* Korte oefening *
Verander in alle rijen hieronder "Where should I click to" in "Where do I click to" en geef de regels verder ongewijzigd opnieuw.

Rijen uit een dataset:
┏━━

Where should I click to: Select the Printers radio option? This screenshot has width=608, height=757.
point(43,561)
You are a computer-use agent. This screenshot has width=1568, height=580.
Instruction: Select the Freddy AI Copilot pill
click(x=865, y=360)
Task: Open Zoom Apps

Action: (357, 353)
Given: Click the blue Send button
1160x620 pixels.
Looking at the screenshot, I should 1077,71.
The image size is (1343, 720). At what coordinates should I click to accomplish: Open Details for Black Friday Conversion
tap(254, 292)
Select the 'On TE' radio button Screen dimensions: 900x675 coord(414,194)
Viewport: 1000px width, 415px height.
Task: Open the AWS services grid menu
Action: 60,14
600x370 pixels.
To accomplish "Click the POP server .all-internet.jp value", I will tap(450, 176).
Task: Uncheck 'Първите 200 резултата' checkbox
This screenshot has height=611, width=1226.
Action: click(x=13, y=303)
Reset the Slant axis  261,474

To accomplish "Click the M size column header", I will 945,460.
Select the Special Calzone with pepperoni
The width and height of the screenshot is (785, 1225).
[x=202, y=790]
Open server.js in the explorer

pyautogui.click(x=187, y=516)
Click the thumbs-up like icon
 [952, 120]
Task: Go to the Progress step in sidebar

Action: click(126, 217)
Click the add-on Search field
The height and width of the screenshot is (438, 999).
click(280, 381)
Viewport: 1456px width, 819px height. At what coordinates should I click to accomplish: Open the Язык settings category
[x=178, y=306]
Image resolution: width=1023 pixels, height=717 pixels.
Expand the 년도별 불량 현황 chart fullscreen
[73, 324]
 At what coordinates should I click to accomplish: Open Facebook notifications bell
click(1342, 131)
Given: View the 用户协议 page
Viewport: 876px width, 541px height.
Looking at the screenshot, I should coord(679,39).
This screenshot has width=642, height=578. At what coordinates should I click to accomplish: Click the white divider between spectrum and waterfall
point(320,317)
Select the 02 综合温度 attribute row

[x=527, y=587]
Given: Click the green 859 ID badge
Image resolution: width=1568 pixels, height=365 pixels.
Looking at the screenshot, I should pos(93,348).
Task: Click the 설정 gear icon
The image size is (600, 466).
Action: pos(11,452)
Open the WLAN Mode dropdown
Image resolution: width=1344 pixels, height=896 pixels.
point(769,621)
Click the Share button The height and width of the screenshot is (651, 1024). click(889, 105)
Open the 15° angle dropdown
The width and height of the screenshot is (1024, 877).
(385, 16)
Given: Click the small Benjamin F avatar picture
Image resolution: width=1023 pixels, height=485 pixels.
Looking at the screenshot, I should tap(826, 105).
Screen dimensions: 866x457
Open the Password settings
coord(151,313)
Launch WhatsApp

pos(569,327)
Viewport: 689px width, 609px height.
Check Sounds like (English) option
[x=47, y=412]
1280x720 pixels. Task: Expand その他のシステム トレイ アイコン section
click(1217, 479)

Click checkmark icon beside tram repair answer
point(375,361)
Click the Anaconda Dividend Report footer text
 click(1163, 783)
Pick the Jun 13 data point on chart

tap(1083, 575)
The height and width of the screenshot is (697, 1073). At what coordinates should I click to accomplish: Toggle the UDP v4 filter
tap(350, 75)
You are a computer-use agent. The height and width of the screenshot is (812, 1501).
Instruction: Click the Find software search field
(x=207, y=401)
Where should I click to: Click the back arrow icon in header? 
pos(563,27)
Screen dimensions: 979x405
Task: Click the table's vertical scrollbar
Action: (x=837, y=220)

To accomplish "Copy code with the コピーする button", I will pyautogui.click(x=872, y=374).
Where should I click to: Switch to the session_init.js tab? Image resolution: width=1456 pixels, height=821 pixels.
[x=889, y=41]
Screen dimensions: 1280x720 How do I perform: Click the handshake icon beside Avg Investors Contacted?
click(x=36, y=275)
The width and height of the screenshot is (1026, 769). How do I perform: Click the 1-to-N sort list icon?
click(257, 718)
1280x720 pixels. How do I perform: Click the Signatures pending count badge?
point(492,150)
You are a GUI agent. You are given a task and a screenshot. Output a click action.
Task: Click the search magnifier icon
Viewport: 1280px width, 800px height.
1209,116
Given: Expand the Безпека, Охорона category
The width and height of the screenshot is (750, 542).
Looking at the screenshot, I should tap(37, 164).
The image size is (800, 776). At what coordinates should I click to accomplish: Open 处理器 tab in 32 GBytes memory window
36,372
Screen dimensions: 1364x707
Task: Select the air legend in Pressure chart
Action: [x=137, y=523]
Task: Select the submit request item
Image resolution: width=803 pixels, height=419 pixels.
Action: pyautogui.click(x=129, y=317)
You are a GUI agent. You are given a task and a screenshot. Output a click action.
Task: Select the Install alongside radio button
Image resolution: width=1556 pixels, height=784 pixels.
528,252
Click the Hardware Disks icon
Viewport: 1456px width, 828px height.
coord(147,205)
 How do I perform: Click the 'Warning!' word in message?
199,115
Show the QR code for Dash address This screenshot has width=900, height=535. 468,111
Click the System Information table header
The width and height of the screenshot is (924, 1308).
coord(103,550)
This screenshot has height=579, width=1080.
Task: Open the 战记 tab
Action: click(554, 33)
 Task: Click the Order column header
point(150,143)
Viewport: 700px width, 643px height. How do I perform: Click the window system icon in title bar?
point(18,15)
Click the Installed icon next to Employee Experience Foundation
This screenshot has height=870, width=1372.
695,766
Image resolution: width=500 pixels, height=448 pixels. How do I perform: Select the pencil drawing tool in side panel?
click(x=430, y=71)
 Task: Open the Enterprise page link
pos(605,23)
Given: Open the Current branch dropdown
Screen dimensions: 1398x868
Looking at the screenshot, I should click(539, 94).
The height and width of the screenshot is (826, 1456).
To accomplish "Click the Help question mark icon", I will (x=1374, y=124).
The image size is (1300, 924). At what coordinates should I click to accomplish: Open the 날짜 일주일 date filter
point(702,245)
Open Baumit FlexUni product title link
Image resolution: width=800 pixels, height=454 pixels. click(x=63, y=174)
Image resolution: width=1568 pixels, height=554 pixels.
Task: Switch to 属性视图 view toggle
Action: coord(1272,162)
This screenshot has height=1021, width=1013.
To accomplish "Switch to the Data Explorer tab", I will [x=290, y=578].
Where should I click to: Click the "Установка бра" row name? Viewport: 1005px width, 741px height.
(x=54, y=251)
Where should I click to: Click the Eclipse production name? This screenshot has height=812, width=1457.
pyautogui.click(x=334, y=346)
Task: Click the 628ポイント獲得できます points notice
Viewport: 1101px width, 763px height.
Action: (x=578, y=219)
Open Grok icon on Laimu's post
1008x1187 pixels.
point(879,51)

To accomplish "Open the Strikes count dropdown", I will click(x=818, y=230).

┗━━

* Juiste uitkomst *
Where do I click to: Select the Printers radio option? This screenshot has width=608, height=757.
point(43,561)
You are a computer-use agent. This screenshot has width=1568, height=580.
Instruction: Select the Freddy AI Copilot pill
click(x=865, y=360)
Task: Open Zoom Apps

Action: (357, 353)
Given: Click the blue Send button
1160x620 pixels.
Looking at the screenshot, I should 1077,71.
The image size is (1343, 720). At what coordinates should I click to accomplish: Open Details for Black Friday Conversion
tap(254, 292)
Select the 'On TE' radio button Screen dimensions: 900x675 coord(414,194)
Viewport: 1000px width, 415px height.
Task: Open the AWS services grid menu
Action: 60,14
600x370 pixels.
To accomplish "Click the POP server .all-internet.jp value", I will tap(450, 176).
Task: Uncheck 'Първите 200 резултата' checkbox
This screenshot has height=611, width=1226.
Action: click(x=13, y=303)
Reset the Slant axis  261,474

To accomplish "Click the M size column header", I will 945,460.
Select the Special Calzone with pepperoni
The width and height of the screenshot is (785, 1225).
[x=202, y=790]
Open server.js in the explorer

pyautogui.click(x=187, y=516)
Click the thumbs-up like icon
 [952, 120]
Task: Go to the Progress step in sidebar

Action: click(126, 217)
Click the add-on Search field
The height and width of the screenshot is (438, 999).
click(280, 381)
Viewport: 1456px width, 819px height. At what coordinates should I click to accomplish: Open the Язык settings category
[x=178, y=306]
Image resolution: width=1023 pixels, height=717 pixels.
Expand the 년도별 불량 현황 chart fullscreen
[73, 324]
 At what coordinates should I click to accomplish: Open Facebook notifications bell
click(1342, 131)
Given: View the 用户协议 page
Viewport: 876px width, 541px height.
Looking at the screenshot, I should coord(679,39).
This screenshot has width=642, height=578. At what coordinates should I click to accomplish: Click the white divider between spectrum and waterfall
point(320,317)
Select the 02 综合温度 attribute row

[x=527, y=587]
Given: Click the green 859 ID badge
Image resolution: width=1568 pixels, height=365 pixels.
Looking at the screenshot, I should pos(93,348).
Task: Click the 설정 gear icon
The image size is (600, 466).
Action: pos(11,452)
Open the WLAN Mode dropdown
Image resolution: width=1344 pixels, height=896 pixels.
point(769,621)
Click the Share button The height and width of the screenshot is (651, 1024). click(889, 105)
Open the 15° angle dropdown
The width and height of the screenshot is (1024, 877).
(385, 16)
Given: Click the small Benjamin F avatar picture
Image resolution: width=1023 pixels, height=485 pixels.
Looking at the screenshot, I should tap(826, 105).
Screen dimensions: 866x457
Open the Password settings
coord(151,313)
Launch WhatsApp

pos(569,327)
Viewport: 689px width, 609px height.
Check Sounds like (English) option
[x=47, y=412]
1280x720 pixels. Task: Expand その他のシステム トレイ アイコン section
click(1217, 479)

Click checkmark icon beside tram repair answer
point(375,361)
Click the Anaconda Dividend Report footer text
 click(1163, 783)
Pick the Jun 13 data point on chart

tap(1083, 575)
The height and width of the screenshot is (697, 1073). At what coordinates should I click to accomplish: Toggle the UDP v4 filter
tap(350, 75)
You are a computer-use agent. The height and width of the screenshot is (812, 1501).
Instruction: Click the Find software search field
(x=207, y=401)
Where do I click to: Click the back arrow icon in header? 
pos(563,27)
Screen dimensions: 979x405
Task: Click the table's vertical scrollbar
Action: (x=837, y=220)

To accomplish "Copy code with the コピーする button", I will pyautogui.click(x=872, y=374).
Where do I click to: Switch to the session_init.js tab? Image resolution: width=1456 pixels, height=821 pixels.
[x=889, y=41]
Screen dimensions: 1280x720 How do I perform: Click the handshake icon beside Avg Investors Contacted?
click(x=36, y=275)
The width and height of the screenshot is (1026, 769). How do I perform: Click the 1-to-N sort list icon?
click(257, 718)
1280x720 pixels. How do I perform: Click the Signatures pending count badge?
point(492,150)
You are a GUI agent. You are given a task and a screenshot. Output a click action.
Task: Click the search magnifier icon
Viewport: 1280px width, 800px height.
1209,116
Given: Expand the Безпека, Охорона category
The width and height of the screenshot is (750, 542).
Looking at the screenshot, I should tap(37, 164).
The image size is (800, 776). At what coordinates should I click to accomplish: Open 处理器 tab in 32 GBytes memory window
36,372
Screen dimensions: 1364x707
Task: Select the air legend in Pressure chart
Action: [x=137, y=523]
Task: Select the submit request item
Image resolution: width=803 pixels, height=419 pixels.
Action: pyautogui.click(x=129, y=317)
You are a GUI agent. You are given a task and a screenshot. Output a click action.
Task: Select the Install alongside radio button
Image resolution: width=1556 pixels, height=784 pixels.
528,252
Click the Hardware Disks icon
Viewport: 1456px width, 828px height.
coord(147,205)
 How do I perform: Click the 'Warning!' word in message?
199,115
Show the QR code for Dash address This screenshot has width=900, height=535. 468,111
Click the System Information table header
The width and height of the screenshot is (924, 1308).
coord(103,550)
This screenshot has height=579, width=1080.
Task: Open the 战记 tab
Action: click(554, 33)
 Task: Click the Order column header
point(150,143)
Viewport: 700px width, 643px height. How do I perform: Click the window system icon in title bar?
point(18,15)
Click the Installed icon next to Employee Experience Foundation
This screenshot has height=870, width=1372.
695,766
Image resolution: width=500 pixels, height=448 pixels. How do I perform: Select the pencil drawing tool in side panel?
click(x=430, y=71)
 Task: Open the Enterprise page link
pos(605,23)
Given: Open the Current branch dropdown
Screen dimensions: 1398x868
Looking at the screenshot, I should click(539, 94).
The height and width of the screenshot is (826, 1456).
To accomplish "Click the Help question mark icon", I will (x=1374, y=124).
The image size is (1300, 924). At what coordinates should I click to accomplish: Open the 날짜 일주일 date filter
point(702,245)
Open Baumit FlexUni product title link
Image resolution: width=800 pixels, height=454 pixels. click(x=63, y=174)
Image resolution: width=1568 pixels, height=554 pixels.
Task: Switch to 属性视图 view toggle
Action: coord(1272,162)
This screenshot has height=1021, width=1013.
To accomplish "Switch to the Data Explorer tab", I will [x=290, y=578].
Where do I click to: Click the "Установка бра" row name? Viewport: 1005px width, 741px height.
(x=54, y=251)
Where do I click to: Click the Eclipse production name? This screenshot has height=812, width=1457.
pyautogui.click(x=334, y=346)
Task: Click the 628ポイント獲得できます points notice
Viewport: 1101px width, 763px height.
Action: (x=578, y=219)
Open Grok icon on Laimu's post
1008x1187 pixels.
point(879,51)

To accomplish "Open the Strikes count dropdown", I will click(x=818, y=230).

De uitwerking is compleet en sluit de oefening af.